口和町
ふくふく牧場 福元紀生
自然と牛と人間が共存する牧場の
世界でいちばん、安心が感じられる幸福チーズ
「牛と共存する生き方」もあるんじゃないか…そう考えて、本当に牛と共存する人生を歩み始めたのが「ふくふく牧場」の福元紀生さん。福元さんは庄原市口和町の山で、ジャージー牛を完全放牧し、その牛のお乳でチーズを作っています。牛はわずか5頭だけ。そのうち、搾乳できる(お乳が出る)牛はたった3頭です。3頭から取れるお乳の量は、少ないときは8リットル程度。一般的な乳牛(ホルスタイン種)だと、1頭だけで20~30リットル取れるそうなので、かなり少ないといえます。チーズ作りにおいては量が少ない方が難しいこともあります。攪拌がうまくできなかったり、発酵時間がかかってしまったり。それでも牛を育て、乳を搾り、わずかな量でもチーズを作り続けるその原動力は一体、どこからくるのでしょう?
福元さんの酪農の原点はあるとき目にした「モンゴルの草原」の映像。画面の向こうに広がる大自然の風景に「癒されるな~」と思ったそうです。そこに出てきたテロップ『家畜と人間は何千年も前から共存してきました』に目が留まりました。
牛は本来、人間が食料にしない草を食べて生きられる動物です。牛は人間には不要の草を食べることで、牛乳やチーズといった人間に必要な食べ物を作り出してくれる生き物なのだ!これに気付いた福元さんは、自然と生き物と人間とが共存する世界で生きたいと考えるようになりました。
酪農家になろうと決めていざ牧場で働き始めると、思い描いていた酪農とはかけ離れたものでした。大草原で草を食べ、のびのびと育っていると思っていた牛たちは牛舎につながれたまま。牧草を食べるどころか穀物の入った輸入飼料を与えられていたのです。それは考え方によってはごく当たり前のこと。家畜は人間が食べていくために存在しているのだから。でも福元さんの目指す「共存」ではなかった…。もちろんお乳から牛乳やチーズを作ったら、それを売って生活をしていかなければなりません。酪農家はペットとして牛を飼うわけではないのですから。
そして福元さんは考えました。「食べ物を作るからには食べてくれる人との距離が近いことが必要なんじゃないか」「作る人と食べる人とが交流の場をもち、牛と人間とが良い関係性を築けるようにしたい」と。
東京都八王子でまさにこれを実現している牧場がありました。それまでも同じ広島県内の牧場でお世話になったり、北海道でチーズ作りを教わったりしました。一時は福島県で山を借りて放牧を始めたりと、色んな経験を積んできました。同じ酪農家と家族の支えがあって、そしてこの「ふくふく牧場」が誕生したのです。

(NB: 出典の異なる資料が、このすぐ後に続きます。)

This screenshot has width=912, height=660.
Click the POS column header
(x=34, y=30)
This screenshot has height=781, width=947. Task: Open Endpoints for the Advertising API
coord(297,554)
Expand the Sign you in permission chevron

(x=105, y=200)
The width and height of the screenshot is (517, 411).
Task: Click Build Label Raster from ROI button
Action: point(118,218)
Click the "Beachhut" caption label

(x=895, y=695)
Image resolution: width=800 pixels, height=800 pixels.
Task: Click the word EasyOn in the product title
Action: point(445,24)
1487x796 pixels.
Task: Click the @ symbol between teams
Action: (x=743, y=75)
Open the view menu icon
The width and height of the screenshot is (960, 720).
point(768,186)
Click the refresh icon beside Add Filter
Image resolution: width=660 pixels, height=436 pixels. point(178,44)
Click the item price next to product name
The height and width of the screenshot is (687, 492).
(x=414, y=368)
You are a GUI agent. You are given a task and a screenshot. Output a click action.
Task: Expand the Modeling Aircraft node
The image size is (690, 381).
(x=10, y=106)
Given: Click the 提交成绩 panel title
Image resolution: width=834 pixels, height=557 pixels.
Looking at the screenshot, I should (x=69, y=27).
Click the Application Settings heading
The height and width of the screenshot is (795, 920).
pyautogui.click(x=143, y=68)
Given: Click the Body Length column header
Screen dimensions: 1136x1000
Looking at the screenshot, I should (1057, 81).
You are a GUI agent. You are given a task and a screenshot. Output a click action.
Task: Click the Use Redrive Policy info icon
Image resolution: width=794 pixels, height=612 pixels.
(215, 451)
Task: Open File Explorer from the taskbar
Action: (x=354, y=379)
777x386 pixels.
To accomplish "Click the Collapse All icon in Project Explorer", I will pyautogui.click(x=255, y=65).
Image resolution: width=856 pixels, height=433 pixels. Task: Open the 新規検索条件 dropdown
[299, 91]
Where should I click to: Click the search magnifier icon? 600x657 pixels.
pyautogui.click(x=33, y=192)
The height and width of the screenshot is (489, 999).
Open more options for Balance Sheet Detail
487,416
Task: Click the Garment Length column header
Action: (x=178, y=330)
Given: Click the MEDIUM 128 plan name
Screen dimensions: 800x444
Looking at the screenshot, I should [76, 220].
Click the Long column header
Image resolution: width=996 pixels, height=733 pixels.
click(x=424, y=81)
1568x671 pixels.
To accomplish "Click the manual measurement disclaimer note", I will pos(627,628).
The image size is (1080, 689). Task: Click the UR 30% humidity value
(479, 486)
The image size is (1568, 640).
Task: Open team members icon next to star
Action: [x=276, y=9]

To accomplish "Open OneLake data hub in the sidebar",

「ふくふく牧場」の牛の品種は全てジャージー種。「本当は『ブラウンスイス』の方が甘みのある乳が出るし、チーズにしても美味しいって言われているんです。でも僕は太陽が降り注ぐ大地に生える草を食べて牛が育ち、お乳ができる…。これを実現したかった。放牧牛には足腰がしっかりしていて、自分でエサを見つけて生きることができるたくましさが必要なんです」と福元さん。
「美味しさも大事。乳牛たるもの乳量も大事。でも自然の中で共に生きてくれることの方がもっと大事!これからも子どもたちに安心して食べさせられるチーズを作りたいし、作り続けたい」と語る福元さんの作ったチーズは強く主張しないシンプルさが特徴。そしてひと口食べるたびに幸せそうに山を歩く牛のあどけない顔が思い出せる味でした。